If (string) given for parameter (usually used for folder paths; the input is of the 'string' class), use dx://project-GfKZFYXKFxQz8GgXjx3xBP1P:/path/to/folder e.g. -iraw=-igenome_index_files=dx://project-GfKZFYXKFxQz8GgXjx3xBP1P:/data/genome/*.{fasta,fasta.*}

For more information see the documentation on specifying inputs and outputs to nextflow DNAnexus applets

To summarise:

  • For parameters with class string such as folder paths, add dx:// before the project-id
  • For parameters with class 'file' e.g. files, just use the project-id without the dx:// before it
  • For other parameters of class string e.g a parameter named 'flowcell' (which doesn't exist in this applet) just enter the string as normal e.g. -iflowcell='flowcell-id'. The dx://project-id format for strings is only needed when pointing to folder paths.

An example run command for your applet

Information on running nextflow applets on dnanexus

dx run applet-GfZZ522KFxQb5KQBx0k4qQpG -ioutdir=./testrun -igenome_file=project-GfKZFYXKFxQz8GgXjx3xBP1P:/data/genome/Homo_sapiens_assembly38.fasta -igenome_index_files=dx://project-GfKZFYXKFxQz8GgXjx3xBP1P:/data/genome -isamplesheet=project-GfKZFYXKFxQz8GgXjx3xBP1P:/data/sample_sheets/samplesheet_dnax_mod.tsv -inextflow_run_opts='-profile docker' -ipreserve_cache=true
--destination project-GfKZFYXKFxQz8GgXjx3xBP1P:/results 

This will place your results in project-GfKZFYXKFxQz8GgXjx3xBP1P:/results/testrun

Nextflow cache on DNAnexus

As I turned on preserve_cache here, you will be able to view the work directory of the run in project-GfKZFYXKFxQz8GgXjx3xBP1P:/.nextflow_cache_db/ once the run has completed.

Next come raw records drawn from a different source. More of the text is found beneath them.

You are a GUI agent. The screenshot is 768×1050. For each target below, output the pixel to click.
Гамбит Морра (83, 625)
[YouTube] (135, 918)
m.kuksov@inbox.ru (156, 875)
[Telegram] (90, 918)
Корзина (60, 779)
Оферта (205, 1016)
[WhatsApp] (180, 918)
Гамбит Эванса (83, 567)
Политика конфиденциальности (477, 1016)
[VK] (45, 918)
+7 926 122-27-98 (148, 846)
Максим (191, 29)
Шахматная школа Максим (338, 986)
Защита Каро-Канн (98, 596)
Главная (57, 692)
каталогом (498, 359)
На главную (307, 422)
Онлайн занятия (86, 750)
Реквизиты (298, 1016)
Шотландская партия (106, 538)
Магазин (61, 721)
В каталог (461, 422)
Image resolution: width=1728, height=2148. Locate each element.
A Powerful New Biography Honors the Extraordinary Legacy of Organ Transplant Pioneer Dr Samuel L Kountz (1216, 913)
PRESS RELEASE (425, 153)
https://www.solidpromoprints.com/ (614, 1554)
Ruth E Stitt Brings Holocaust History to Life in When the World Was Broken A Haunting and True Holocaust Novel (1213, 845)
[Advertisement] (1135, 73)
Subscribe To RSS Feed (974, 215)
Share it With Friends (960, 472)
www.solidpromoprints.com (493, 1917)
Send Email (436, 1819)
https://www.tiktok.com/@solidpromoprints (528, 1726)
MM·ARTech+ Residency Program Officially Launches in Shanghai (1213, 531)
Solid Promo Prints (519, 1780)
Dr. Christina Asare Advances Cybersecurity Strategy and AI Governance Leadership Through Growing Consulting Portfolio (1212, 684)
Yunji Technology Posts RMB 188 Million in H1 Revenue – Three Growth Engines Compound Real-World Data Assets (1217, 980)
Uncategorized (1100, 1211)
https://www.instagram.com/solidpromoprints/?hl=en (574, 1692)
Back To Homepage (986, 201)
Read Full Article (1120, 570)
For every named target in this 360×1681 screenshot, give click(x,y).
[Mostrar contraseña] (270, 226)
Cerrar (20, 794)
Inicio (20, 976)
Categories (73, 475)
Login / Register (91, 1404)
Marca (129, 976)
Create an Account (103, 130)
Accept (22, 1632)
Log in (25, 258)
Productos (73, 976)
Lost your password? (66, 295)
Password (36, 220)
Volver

This is not required so you can omit this parameter if you do not want to do this as the default for this parameter is set to false if it is not specified.

You can have up to 20 caches per project. Once the limit of 20 is reached, any new nextflow runs with preserve_cache turned on will automatically fail with an alert to delete some folders from the cache before you can run.

In order to use the nextflow resume function on DNAnexus, you must have turned on preserve_cache in the run that you want to resume before you commenced the run. For example, if you are doing a variant calling run and anticipate that you may need to resume it in future, set -ipreserve_cache=true in the run.